Berlin (dpa) - 02.06.2006, 16:14 Uhr

Deutsche Soldaten 2002 beim Freundschaftsspiel Bosnien Herzegowina gegen Deutschland.
Deutsche Soldaten 2002 beim Freundschaftsspiel Bosnien Herzegowina gegen Deutschland.

Der Deutsche Fußball-Bund (DFB) hat im April beim Verteidigungsministerium beantragt, leere Sitzplätze bei WM-Spielen kurzfristig mit Soldaten zu besetzen.

Einen entsprechenden Bericht des Nachrichtenmagazins «Der Spiegel» bestätigte ein Sprecher des Ministeriums in Berlin. Die Bundeswehr hätte den Antrag nicht genehmigt, er wurde vor wenigen Tagen vom DFB zurückgezogen. «Die Frage stellt sich nicht mehr», sagte der Ministeriumssprecher.

Dies bestätigte auch der Sprecher des WM-Organisationskomitees, Jens Grittner. «Es gab die verschiedendsten Ideen, wie man die leeren Ränge füllen könnte, darunter unter anderem auch die Überlegung mit Volunteers», sagte er der dpa.
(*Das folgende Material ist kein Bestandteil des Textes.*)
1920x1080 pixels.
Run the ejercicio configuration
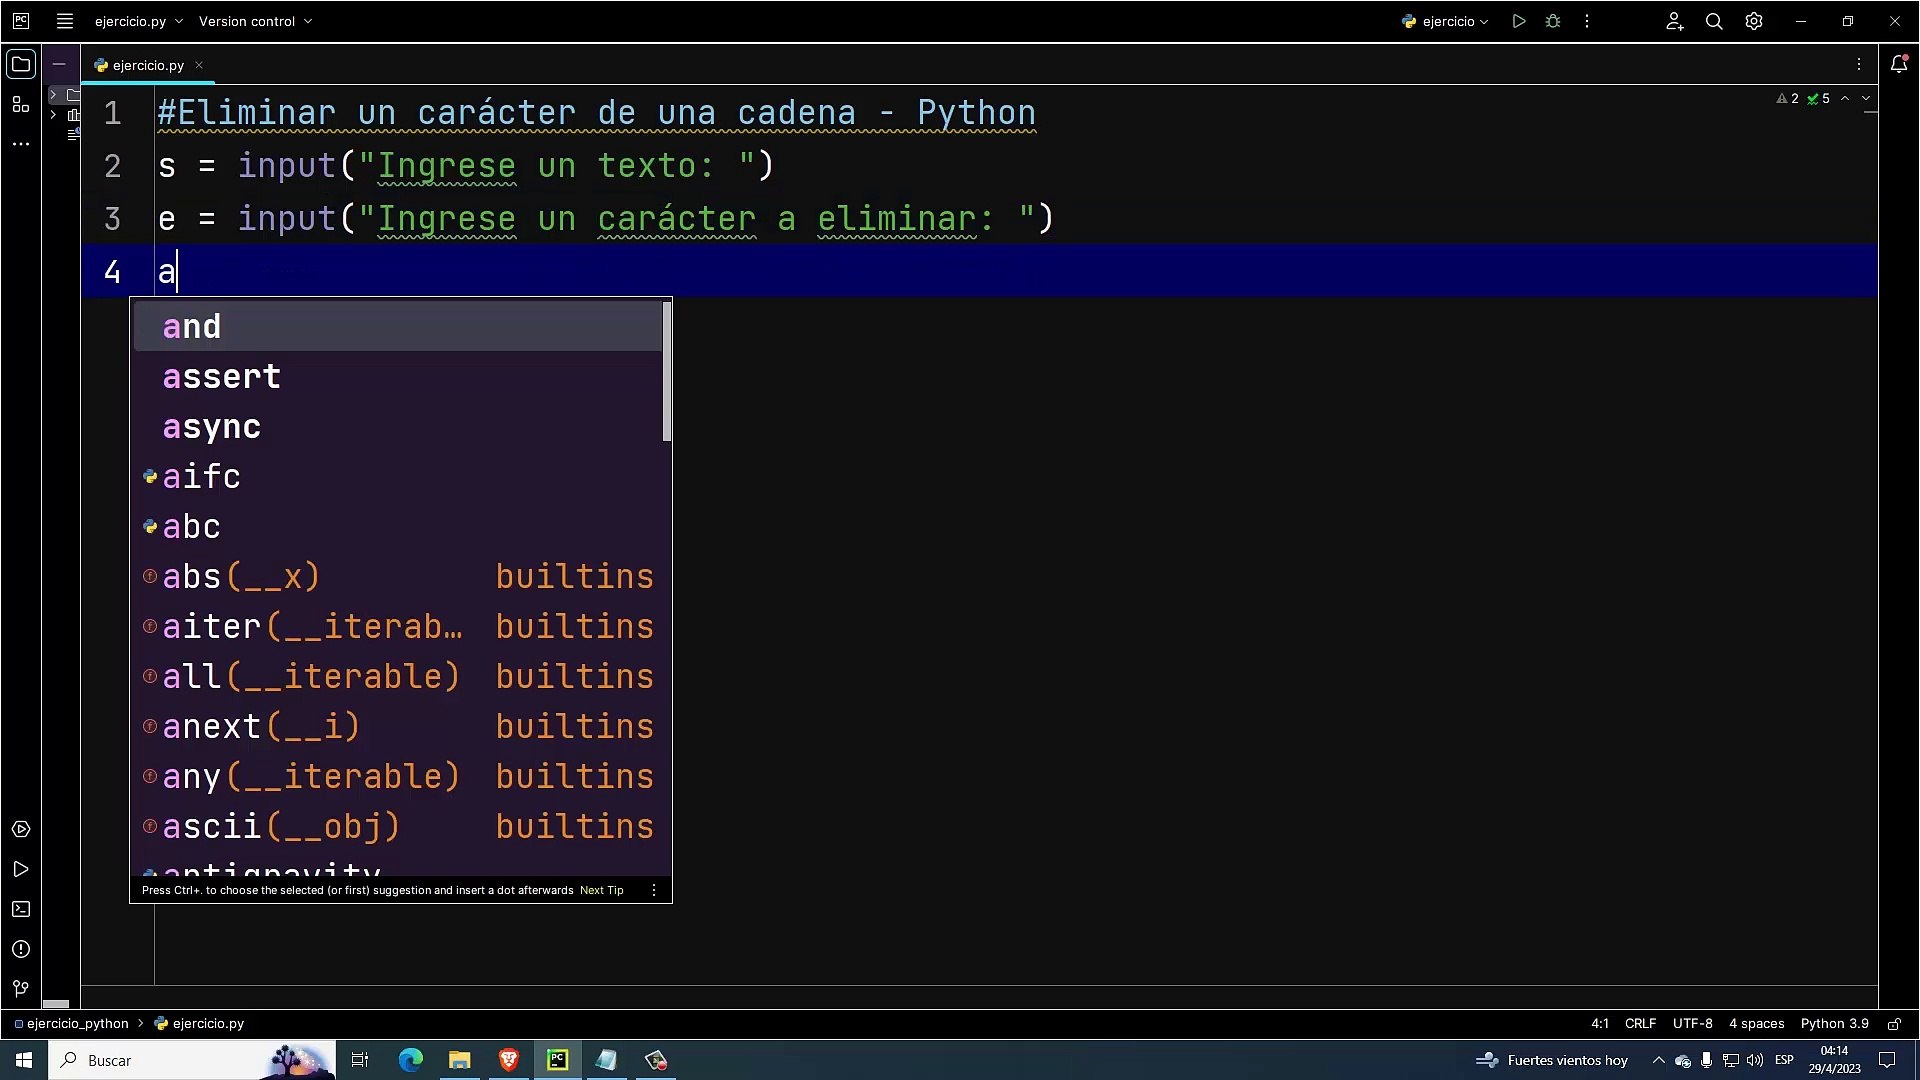[x=1519, y=21]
Das OK sei optimistisch, «dass wir bei der WM vollbesetzte Stadien haben».

Die Bundeswehr hätte Soldaten auf keinen Fall befohlen, leere Ränge in Stadien aufzufüllen, sagte der Ministeriumssprecher. Allenfalls hätte der Veranstalter Freikarten an Soldaten als Anerkennung für die Unterstützung der Bundeswehr während der Fußball-WM vergeben können, die dann in Zivil und in ihrer Freizeit zum Spiel hätten gehen können. Die Bundeswehr sichert die WM mit insgesamt 7000 Soldaten.

Der «Spiegel» schreibt, Verteidigungsminister Franz Josef Jung (CDU) sei die Idee, Soldaten in Zivil zu Tausenden auf freie Sitze zu verteilen, erstmals Mitte April während eines Besuchs beim DFB in Frankfurt am Main vorgetragen worden. Die Militärführung habe aber darauf beharrt, dienstlich ins Stadion befohlene Truppen müssten Uniform tragen. Das wiederum habe die FIFA nicht gewollt.


Die Idee sei jetzt verworfen worden. Das Organisationskomitee habe dem Ministerium vor wenigen Tagen per E-Mail mitgeteilt, es bestehe nun doch kein Bedarf mehr für Truppen in Zivil. Die gewünschten «zusätzlichen Unterstützungsleistungen» der Bundeswehr, seien «nicht mehr erforderlich», heiße es in einem internen Vermerk des Ministeriums vom vergangenen Mittwoch.

Um Randale am Spielfeldrand vorzubeugen, hätten die Organisatoren ursprünglich die untersten Sitzreihen mit Soldaten füllen wollen. Diese sollen nun andere «vertrauenswürdige Personen» wie Hilfskräfte und Funktionäre besetzen, schreibt das Magazin.